• Data extracts:
━━━━━━━━━━━━━━━━

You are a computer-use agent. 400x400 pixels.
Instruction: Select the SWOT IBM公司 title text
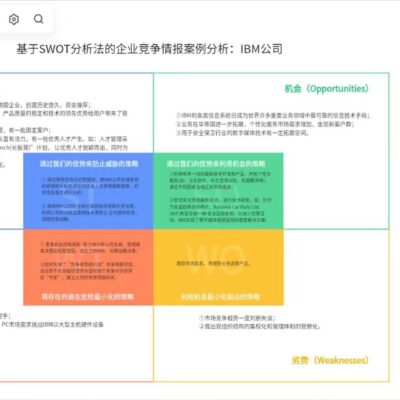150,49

━━━━━━━━━━━━━━━━

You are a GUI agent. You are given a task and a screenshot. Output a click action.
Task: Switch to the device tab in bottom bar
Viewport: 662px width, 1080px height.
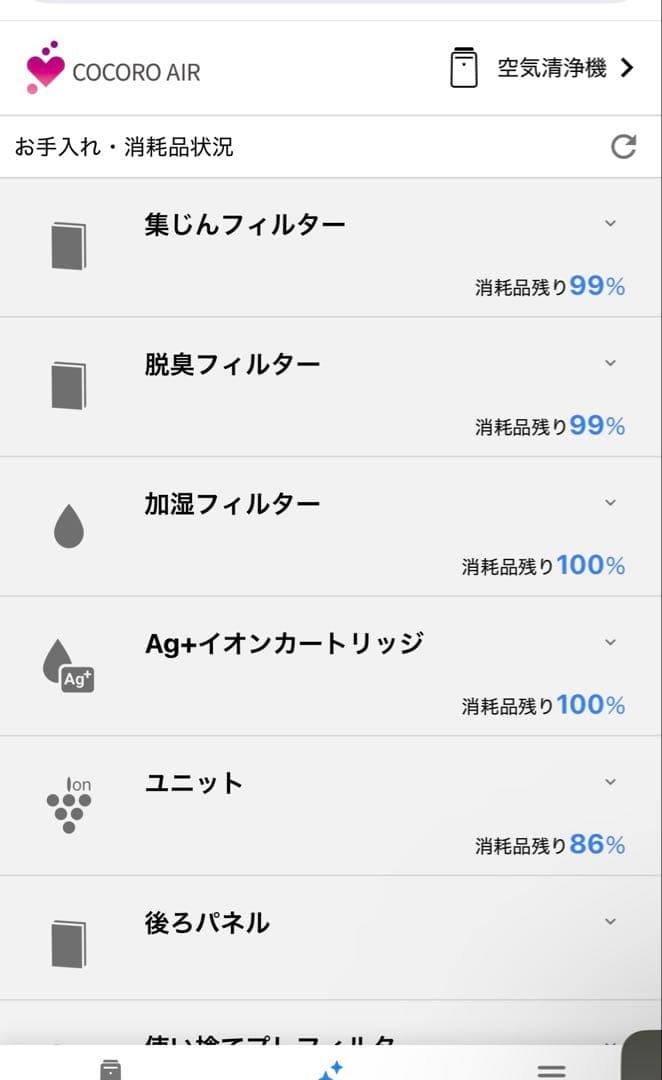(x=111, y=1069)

━━━━━━━━━━━━━━━━

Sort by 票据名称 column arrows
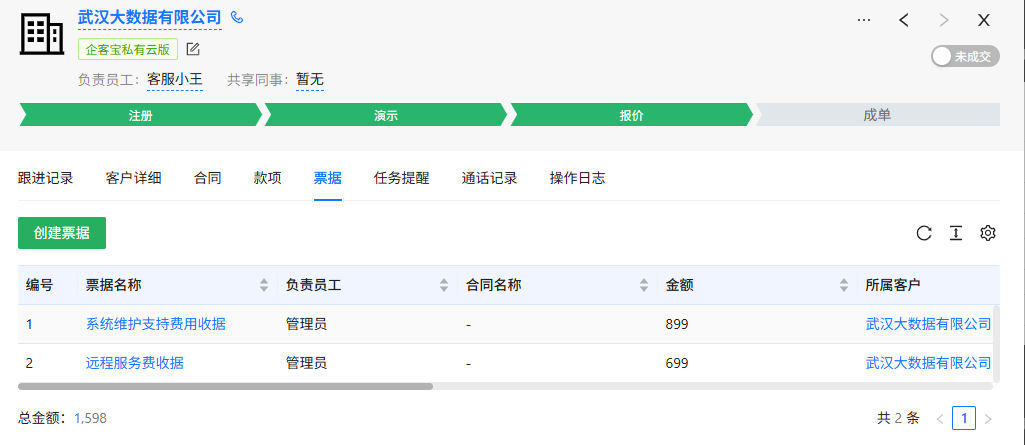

━━━━━━━━━━━━━━━━

• Task brief: Check every line above for the string "agent", and copy the ones that have it.

• Exercise output:
You are a computer-use agent. 400x400 pixels.
You are a GUI agent. You are given a task and a screenshot. Output a click action.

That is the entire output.